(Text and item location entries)
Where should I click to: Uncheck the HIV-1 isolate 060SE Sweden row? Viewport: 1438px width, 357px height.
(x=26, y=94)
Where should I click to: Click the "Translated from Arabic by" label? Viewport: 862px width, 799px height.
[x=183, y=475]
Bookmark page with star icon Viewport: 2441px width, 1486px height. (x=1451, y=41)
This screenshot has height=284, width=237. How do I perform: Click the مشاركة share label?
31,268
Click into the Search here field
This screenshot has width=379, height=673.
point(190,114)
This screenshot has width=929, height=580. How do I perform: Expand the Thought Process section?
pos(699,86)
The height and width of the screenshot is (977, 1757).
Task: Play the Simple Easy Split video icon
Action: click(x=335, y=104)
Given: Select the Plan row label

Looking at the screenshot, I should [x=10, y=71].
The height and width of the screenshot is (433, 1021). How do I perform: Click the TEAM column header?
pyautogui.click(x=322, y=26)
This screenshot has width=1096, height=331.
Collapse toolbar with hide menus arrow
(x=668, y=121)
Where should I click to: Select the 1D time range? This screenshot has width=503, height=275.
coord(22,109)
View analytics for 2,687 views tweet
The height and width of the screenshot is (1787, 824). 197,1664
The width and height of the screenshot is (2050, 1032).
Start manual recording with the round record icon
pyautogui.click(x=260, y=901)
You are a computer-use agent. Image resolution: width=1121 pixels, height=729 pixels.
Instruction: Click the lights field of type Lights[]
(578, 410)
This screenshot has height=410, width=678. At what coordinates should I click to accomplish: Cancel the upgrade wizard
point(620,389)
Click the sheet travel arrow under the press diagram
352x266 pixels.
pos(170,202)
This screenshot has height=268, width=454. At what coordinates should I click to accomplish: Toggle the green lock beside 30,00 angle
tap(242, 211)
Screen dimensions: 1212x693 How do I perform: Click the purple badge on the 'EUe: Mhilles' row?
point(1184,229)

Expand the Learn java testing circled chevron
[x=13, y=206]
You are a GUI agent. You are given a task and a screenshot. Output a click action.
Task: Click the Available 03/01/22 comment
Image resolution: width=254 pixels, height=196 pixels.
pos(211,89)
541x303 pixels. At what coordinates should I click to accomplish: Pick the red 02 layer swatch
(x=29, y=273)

◆ **What you are asked to do**
Quote the entire listing above word for word, keeping every line.

◆ **Final answer**
Where should I click to: Uncheck the HIV-1 isolate 060SE Sweden row? Viewport: 1438px width, 357px height.
(x=26, y=94)
Where should I click to: Click the "Translated from Arabic by" label? Viewport: 862px width, 799px height.
[x=183, y=475]
Bookmark page with star icon Viewport: 2441px width, 1486px height. (x=1451, y=41)
This screenshot has height=284, width=237. How do I perform: Click the مشاركة share label?
31,268
Click into the Search here field
This screenshot has width=379, height=673.
point(190,114)
This screenshot has width=929, height=580. How do I perform: Expand the Thought Process section?
pos(699,86)
The height and width of the screenshot is (977, 1757).
Task: Play the Simple Easy Split video icon
Action: click(x=335, y=104)
Given: Select the Plan row label

Looking at the screenshot, I should [x=10, y=71].
The height and width of the screenshot is (433, 1021). How do I perform: Click the TEAM column header?
pyautogui.click(x=322, y=26)
This screenshot has width=1096, height=331.
Collapse toolbar with hide menus arrow
(x=668, y=121)
Where should I click to: Select the 1D time range? This screenshot has width=503, height=275.
coord(22,109)
View analytics for 2,687 views tweet
The height and width of the screenshot is (1787, 824). 197,1664
The width and height of the screenshot is (2050, 1032).
Start manual recording with the round record icon
pyautogui.click(x=260, y=901)
You are a computer-use agent. Image resolution: width=1121 pixels, height=729 pixels.
Instruction: Click the lights field of type Lights[]
(578, 410)
This screenshot has height=410, width=678. At what coordinates should I click to accomplish: Cancel the upgrade wizard
point(620,389)
Click the sheet travel arrow under the press diagram
352x266 pixels.
pos(170,202)
This screenshot has height=268, width=454. At what coordinates should I click to accomplish: Toggle the green lock beside 30,00 angle
tap(242, 211)
Screen dimensions: 1212x693 How do I perform: Click the purple badge on the 'EUe: Mhilles' row?
point(1184,229)

Expand the Learn java testing circled chevron
[x=13, y=206]
You are a GUI agent. You are given a task and a screenshot. Output a click action.
Task: Click the Available 03/01/22 comment
Image resolution: width=254 pixels, height=196 pixels.
pos(211,89)
541x303 pixels. At what coordinates should I click to accomplish: Pick the red 02 layer swatch
(x=29, y=273)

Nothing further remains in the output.